Dáil debates

Thursday, 7 March 2013

Water Services Bill 2013 [Seanad]: Report and Final Stages

 

11:25 am

Photo of Brian StanleyBrian Stanley (Laois-Offaly, Sinn Fein) | Oireachtas source

We will have to contact a call centre if there is a problem with water services in my constituency; local councillors will be dialling 1890 numbers. Nobody has told me anything different. We will have to contact a call centre and get some kind of a response. We should be clear that the relationship will be same as the one we currently have with Bord Gáis. It is a fairly good company but it can be difficult to deal with it with regard to problems in service. I have no problem dealing with a local authority and there is no great problem in dealing with a Department because there is a line of accountability to us in the Chamber and every council chamber in the country.
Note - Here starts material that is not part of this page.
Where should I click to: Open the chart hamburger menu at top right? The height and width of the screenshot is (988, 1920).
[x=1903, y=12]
This Chamber, which has little enough power already, will be taken completely from the equation with regard to water and sewerage. Most of the power should rest with local authorities but we will be taking the power from them.
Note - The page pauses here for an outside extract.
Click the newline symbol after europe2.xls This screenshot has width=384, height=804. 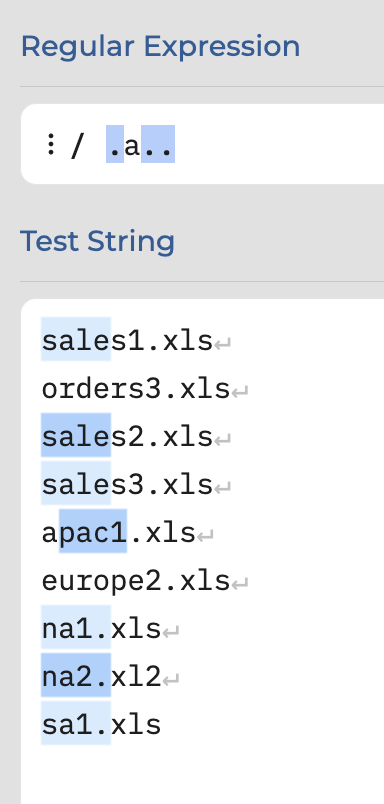coord(240,584)
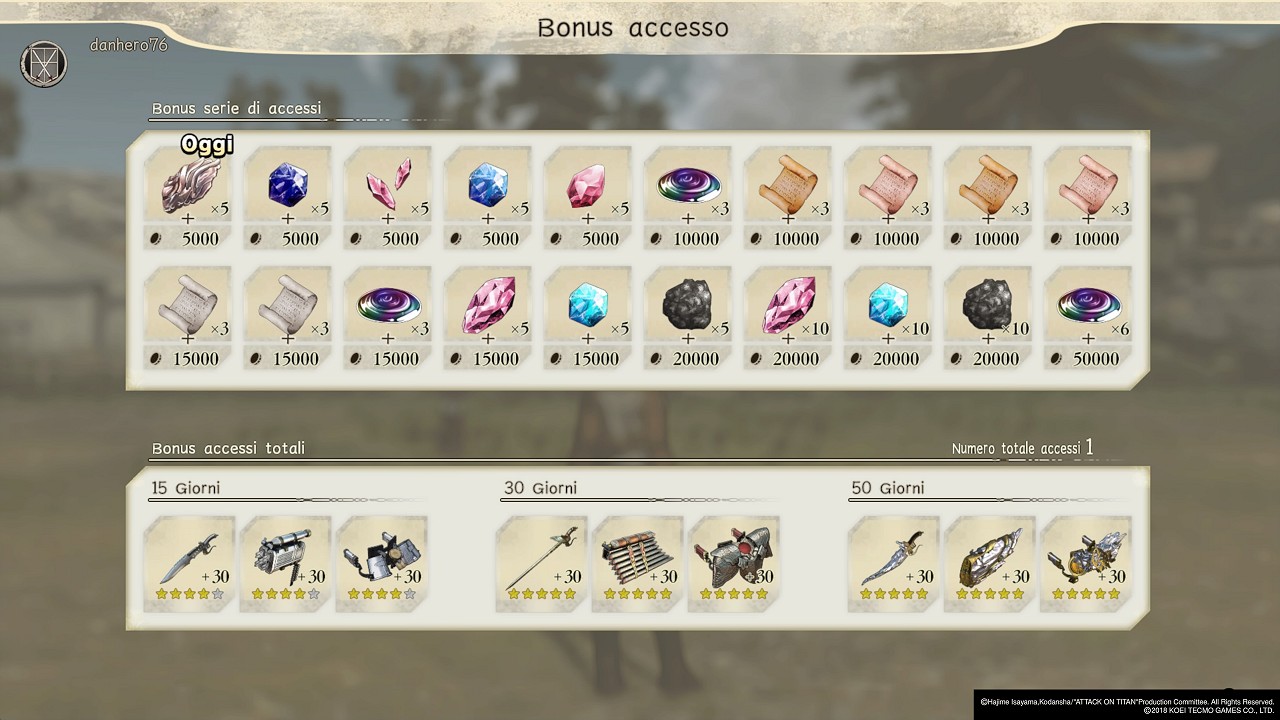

It is ironic that this is happening at the same time that the Minister for the Environment, Community and Local Government, Deputy Hogan, is telling us how he will enhance local government. The Portakabin that houses the tourist office for six months of the year will come under local authorities but the water services - which most local authorities have done a good job in providing - will have their heart ripped out and taken from the control of local councillors and county managers to be given to Uisce Éireann.

The Government's promise to reform local authorities is cosmetic. I wish the Government would carry out the reform and my party would fully support meaningful efforts. We are engaging with the Government and trying to maximise the efforts to bring about this reform. Nevertheless, we cannot speak about reforming local authorities if the Government is ripping away the core services of water, sewerage, roads and housing, which is almost privatised. Down the country, people are being steered to housing agencies, which have already accumulated large housing stock. They are not answerable to anybody in their allocation of houses and there is no democratic control. I can see the scheme of letting for Laois and Offaly County Council. Deputy Cowen can do the same. We were involved in the making of it and officials are bound to operate by that document. The core services, like water, must be kept within the democratic system.

The Government's actions will destroy local democracy and diminish national democracy. It is ruining the democratic structures in the country. Although it is not the intention, the Government is leaving the new Uisce Éireann wide open to being privatised.